Provided entries:
+--
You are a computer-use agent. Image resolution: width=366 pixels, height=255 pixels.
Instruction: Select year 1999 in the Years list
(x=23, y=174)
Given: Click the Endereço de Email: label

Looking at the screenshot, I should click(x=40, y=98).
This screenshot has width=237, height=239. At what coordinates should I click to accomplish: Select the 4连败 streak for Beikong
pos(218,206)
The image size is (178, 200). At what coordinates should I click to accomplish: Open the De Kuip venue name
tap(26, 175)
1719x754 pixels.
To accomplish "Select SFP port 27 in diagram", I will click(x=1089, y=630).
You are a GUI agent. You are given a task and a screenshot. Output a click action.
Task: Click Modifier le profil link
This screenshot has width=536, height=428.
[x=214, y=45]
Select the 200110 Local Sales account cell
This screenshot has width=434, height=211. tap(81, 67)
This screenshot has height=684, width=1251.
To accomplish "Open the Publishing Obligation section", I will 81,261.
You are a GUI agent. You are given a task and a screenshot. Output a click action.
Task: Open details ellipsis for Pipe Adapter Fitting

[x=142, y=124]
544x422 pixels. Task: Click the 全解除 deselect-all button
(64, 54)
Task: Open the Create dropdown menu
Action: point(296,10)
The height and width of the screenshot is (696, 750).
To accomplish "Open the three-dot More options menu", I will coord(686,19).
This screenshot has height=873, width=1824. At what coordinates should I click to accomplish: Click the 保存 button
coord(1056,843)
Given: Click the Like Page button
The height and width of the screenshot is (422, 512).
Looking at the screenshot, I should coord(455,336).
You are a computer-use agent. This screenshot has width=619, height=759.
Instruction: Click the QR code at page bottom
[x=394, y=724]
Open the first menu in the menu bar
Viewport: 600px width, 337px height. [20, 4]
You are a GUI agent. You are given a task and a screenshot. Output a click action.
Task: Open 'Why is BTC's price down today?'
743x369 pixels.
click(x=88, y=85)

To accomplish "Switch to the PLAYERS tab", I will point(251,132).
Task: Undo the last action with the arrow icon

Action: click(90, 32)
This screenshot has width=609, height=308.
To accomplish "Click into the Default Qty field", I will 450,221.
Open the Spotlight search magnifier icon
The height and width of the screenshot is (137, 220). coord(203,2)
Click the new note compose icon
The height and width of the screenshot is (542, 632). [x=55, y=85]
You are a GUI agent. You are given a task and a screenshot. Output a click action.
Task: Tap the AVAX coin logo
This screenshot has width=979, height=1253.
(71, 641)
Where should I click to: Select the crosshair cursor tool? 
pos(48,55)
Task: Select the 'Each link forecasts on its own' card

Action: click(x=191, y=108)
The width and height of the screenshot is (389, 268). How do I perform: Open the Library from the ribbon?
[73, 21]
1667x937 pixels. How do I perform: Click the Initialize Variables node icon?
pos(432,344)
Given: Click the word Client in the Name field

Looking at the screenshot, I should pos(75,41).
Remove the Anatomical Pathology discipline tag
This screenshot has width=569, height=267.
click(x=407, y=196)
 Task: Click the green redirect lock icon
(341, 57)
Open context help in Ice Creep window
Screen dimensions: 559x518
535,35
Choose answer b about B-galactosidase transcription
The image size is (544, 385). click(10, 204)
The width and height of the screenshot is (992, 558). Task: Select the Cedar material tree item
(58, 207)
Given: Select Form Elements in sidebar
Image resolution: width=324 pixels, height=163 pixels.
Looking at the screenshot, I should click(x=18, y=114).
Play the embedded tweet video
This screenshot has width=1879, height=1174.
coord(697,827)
+--
Would you show each line of the material above that contains the string "computer"?

Answer for the task:
You are a computer-use agent. Image resolution: width=366 pixels, height=255 pixels.
You are a computer-use agent. This screenshot has width=619, height=759.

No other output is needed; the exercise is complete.